Юрий Фёдорович кашлянул — озадаченно.

— Мне-то об этих случаях известно, — сказал Каховский. — О некоторых. Пусть они и не по моему профилю. Но вот откуда о них знаешь ты?

— Дядя Юра…

Я вздрогнул, когда с крыши взлетел очередной голубь.

Обошлось.

— Юрий Фёдорович, — сказал я, — это не всё, что мне известно. Ещё я знаю, что во всех этих случаях преступления совершались по единой схеме. К пенсионерам приходила женщина в белом халате — невысокая, молодая, весёлая — сообщала старикам, что принесла выписки с результатами их анализов из поликлиники. Объявляла, что анализы плохие; устраивала обследование, измеряла артериальное давление. Диагностировала гипертензивный криз — предлагала снизить давление уколом. Старики соглашались — после укола засыпали. А добрая женщина в белом халате обворовывала их квартиры — выносила даже продукты из холодильника.

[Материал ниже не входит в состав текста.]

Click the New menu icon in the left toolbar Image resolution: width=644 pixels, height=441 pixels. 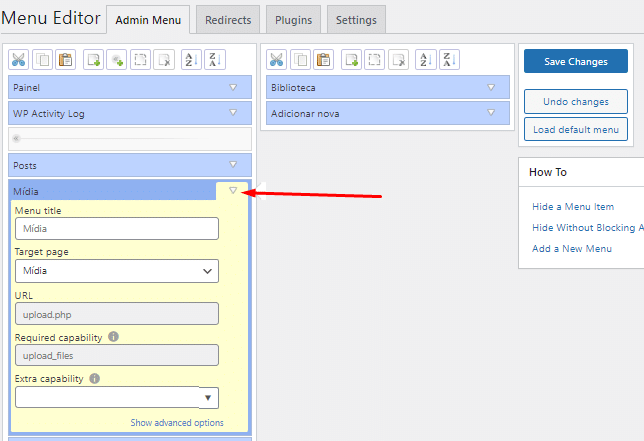point(94,60)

Я посмотрел Каховскому в глаза.

— И знаете, дядя Юра, что самое странное? Все эти преступления до сих пор не объединили в одно дело. Хотя их сходство налицо — разве вы сами так не считаете?

Майор милиции свернул журнал в трубочку — расправил морщины женщине на обложке.

— Сколько, говоришь, тебе лет? — спросил Юрий Фёдорович.

Он помахал журналом, словно дубиной.

— Десять, — ответил я. — Это если считать только нынешнее воплощение. Но вы ведь не из тех, кто верит в мистику? Ведь так, дядя Юра? Кто я и откуда, вы прекрасно знаете: наверняка уже навели справки и обо мне, и о моей болезни. Елизавета Павловна рассказала вам о моём первом визите. Как разумный человек и как милиционер, вы не могли не заподозрить подвох. Ваша жена первым делом помчалась к дочери. А вы, Юрий Фёдорович, скорее всего, принялись ворошить моё прошлое. И прошлое моих родителей. Вы уже знаете о моих приступах. И о том, что в мае этого года я семь дней пролежал в коме.

Я не спрашивал — утверждал.

А Каховский со мной не спорил.

— Сегодня я прикоснулся к подруге вашей жены и на несколько минут лишился сознания, — сказал я. — Сколько я провалялся в отключке? Минут десять?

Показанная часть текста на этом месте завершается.